**TASK TO CARRY OUT**: Somewhere below are a line with "Click the middle of the ミュート row" and a later line with "The image size is (474, 402).". Output exactly those lines and all lines between them.

-*-

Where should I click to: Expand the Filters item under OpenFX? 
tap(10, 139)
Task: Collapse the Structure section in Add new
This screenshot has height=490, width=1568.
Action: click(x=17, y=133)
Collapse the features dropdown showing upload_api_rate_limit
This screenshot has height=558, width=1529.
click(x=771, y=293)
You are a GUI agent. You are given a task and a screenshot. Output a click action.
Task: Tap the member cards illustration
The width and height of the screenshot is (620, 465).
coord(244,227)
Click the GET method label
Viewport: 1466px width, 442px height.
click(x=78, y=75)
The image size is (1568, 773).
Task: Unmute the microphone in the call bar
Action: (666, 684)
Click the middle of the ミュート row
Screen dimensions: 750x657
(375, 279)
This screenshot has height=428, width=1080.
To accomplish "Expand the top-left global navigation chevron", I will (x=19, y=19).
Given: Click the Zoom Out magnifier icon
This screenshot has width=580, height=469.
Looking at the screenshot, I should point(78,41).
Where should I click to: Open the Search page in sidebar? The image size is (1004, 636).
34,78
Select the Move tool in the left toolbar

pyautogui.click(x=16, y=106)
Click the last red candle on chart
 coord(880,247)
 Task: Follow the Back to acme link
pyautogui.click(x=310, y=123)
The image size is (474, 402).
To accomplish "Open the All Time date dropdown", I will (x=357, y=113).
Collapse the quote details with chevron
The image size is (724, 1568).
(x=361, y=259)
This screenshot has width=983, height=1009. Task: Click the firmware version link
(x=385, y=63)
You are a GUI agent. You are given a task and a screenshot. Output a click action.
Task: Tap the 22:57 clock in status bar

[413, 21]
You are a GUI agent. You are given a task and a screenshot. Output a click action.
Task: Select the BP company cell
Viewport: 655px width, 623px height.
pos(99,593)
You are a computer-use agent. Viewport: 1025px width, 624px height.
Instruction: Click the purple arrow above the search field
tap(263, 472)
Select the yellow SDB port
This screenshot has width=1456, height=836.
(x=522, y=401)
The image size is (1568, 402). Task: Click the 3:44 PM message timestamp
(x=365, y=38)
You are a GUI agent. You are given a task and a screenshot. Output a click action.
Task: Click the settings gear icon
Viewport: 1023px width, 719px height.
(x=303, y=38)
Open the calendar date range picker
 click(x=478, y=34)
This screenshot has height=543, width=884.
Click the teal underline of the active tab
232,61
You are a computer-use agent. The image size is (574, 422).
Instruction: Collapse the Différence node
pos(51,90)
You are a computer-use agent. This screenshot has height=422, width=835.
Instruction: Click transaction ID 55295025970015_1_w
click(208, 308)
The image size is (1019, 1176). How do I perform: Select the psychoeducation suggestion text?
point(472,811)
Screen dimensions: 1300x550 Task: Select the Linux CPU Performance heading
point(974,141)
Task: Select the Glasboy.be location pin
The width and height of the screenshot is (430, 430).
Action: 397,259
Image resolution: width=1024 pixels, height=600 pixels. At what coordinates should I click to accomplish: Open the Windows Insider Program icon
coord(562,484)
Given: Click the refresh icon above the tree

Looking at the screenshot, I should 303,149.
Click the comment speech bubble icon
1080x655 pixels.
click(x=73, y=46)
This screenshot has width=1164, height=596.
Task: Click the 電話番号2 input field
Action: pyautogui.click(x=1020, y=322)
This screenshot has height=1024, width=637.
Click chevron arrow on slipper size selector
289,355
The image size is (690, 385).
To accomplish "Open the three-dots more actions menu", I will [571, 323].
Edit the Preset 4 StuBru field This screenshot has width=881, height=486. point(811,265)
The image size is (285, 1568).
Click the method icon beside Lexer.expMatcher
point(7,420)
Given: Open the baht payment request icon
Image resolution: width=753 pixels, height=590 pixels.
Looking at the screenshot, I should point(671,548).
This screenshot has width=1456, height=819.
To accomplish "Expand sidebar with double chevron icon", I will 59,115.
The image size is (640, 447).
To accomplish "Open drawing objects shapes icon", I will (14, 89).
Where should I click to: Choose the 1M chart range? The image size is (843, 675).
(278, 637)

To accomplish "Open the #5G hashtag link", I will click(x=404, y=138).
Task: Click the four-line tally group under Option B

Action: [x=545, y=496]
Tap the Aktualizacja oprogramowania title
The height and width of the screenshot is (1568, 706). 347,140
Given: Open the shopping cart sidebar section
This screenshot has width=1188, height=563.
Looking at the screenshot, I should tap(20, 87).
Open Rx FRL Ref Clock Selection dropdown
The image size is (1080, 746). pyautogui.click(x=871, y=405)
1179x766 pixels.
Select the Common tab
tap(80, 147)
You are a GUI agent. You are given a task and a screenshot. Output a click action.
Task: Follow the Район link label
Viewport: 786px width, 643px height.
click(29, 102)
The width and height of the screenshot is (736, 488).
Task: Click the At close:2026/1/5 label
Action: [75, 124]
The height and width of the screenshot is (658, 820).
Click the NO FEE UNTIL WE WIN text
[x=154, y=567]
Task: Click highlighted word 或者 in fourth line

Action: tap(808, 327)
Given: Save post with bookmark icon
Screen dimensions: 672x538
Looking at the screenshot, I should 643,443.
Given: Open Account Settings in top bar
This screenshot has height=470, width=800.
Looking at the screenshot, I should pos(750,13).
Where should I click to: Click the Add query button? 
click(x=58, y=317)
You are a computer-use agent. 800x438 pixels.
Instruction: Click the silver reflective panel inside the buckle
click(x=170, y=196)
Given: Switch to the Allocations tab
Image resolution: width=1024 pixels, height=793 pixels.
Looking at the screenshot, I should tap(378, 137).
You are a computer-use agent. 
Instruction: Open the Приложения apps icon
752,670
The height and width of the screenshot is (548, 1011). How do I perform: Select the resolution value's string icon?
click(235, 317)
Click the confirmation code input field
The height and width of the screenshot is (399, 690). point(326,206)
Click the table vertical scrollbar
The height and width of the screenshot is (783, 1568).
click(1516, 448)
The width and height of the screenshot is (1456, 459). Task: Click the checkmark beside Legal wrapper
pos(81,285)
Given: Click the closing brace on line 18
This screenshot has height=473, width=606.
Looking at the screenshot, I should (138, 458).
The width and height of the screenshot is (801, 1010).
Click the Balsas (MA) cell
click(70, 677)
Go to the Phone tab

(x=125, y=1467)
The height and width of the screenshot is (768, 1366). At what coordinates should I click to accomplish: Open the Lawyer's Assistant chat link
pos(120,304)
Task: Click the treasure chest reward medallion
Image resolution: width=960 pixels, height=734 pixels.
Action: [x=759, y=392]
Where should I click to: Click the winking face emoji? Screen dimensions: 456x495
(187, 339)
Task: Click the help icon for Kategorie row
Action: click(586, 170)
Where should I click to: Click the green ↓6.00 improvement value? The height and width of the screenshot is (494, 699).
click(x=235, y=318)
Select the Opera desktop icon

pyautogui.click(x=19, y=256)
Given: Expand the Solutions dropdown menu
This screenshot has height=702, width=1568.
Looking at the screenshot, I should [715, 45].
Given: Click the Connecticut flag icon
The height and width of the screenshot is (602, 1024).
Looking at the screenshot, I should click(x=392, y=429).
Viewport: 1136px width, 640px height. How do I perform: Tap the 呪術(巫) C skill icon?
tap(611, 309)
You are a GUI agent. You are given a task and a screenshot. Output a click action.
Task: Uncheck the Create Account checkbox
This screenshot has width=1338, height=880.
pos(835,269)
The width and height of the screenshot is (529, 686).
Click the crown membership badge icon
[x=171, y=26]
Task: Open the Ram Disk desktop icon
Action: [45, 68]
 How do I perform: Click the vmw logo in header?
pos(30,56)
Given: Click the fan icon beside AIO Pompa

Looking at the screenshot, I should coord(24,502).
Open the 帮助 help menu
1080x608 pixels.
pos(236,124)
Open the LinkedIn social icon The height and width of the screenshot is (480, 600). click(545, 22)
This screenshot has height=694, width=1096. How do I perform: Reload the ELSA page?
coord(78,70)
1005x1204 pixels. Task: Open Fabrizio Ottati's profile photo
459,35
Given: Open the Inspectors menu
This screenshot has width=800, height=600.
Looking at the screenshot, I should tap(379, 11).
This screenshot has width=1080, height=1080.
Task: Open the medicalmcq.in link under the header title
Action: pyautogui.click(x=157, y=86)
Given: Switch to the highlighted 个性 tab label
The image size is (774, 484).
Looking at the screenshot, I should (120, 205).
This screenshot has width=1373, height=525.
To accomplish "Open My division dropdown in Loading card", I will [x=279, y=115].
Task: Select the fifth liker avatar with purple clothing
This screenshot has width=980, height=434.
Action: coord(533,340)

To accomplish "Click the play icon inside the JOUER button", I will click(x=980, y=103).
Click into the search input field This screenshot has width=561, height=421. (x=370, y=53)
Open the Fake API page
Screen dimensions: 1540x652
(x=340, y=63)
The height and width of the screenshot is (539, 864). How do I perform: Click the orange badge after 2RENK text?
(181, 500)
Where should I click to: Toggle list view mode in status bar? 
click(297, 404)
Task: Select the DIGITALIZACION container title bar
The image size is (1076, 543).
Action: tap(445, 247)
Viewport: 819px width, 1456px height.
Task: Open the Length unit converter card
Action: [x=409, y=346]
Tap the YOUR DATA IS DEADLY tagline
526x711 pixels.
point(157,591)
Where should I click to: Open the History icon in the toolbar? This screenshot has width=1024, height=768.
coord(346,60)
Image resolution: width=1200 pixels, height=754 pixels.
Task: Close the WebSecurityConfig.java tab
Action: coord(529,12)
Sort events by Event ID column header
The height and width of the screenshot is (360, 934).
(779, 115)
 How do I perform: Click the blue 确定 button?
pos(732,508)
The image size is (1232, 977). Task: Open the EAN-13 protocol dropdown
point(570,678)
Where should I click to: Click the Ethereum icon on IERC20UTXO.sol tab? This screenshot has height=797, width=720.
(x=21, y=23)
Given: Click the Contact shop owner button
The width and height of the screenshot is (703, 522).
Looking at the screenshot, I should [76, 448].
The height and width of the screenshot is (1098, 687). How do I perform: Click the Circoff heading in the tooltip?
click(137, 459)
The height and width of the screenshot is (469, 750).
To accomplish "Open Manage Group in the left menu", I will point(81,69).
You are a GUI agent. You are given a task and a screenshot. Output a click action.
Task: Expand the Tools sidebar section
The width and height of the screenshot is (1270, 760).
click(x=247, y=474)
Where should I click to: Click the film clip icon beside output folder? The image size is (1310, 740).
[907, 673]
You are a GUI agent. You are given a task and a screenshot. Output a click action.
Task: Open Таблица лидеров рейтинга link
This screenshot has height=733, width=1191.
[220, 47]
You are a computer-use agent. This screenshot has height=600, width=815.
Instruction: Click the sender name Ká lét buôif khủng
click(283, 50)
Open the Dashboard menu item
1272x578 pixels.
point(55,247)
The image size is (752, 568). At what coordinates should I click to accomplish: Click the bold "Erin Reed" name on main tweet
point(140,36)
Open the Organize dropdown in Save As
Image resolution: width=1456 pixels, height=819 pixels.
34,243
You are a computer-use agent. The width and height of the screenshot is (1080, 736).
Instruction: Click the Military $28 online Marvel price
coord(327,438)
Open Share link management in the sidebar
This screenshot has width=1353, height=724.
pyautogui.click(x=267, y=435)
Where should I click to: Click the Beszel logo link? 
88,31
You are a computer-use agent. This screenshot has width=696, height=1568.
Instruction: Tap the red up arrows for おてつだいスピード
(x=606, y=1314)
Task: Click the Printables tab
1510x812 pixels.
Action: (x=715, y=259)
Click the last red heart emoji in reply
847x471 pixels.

-*-

**REPLY**:
Click the middle of the ミュート row
Screen dimensions: 750x657
(375, 279)
This screenshot has height=428, width=1080.
To accomplish "Expand the top-left global navigation chevron", I will (x=19, y=19).
Given: Click the Zoom Out magnifier icon
This screenshot has width=580, height=469.
Looking at the screenshot, I should point(78,41).
Where should I click to: Open the Search page in sidebar? The image size is (1004, 636).
34,78
Select the Move tool in the left toolbar

pyautogui.click(x=16, y=106)
Click the last red candle on chart
 coord(880,247)
 Task: Follow the Back to acme link
pyautogui.click(x=310, y=123)
The image size is (474, 402).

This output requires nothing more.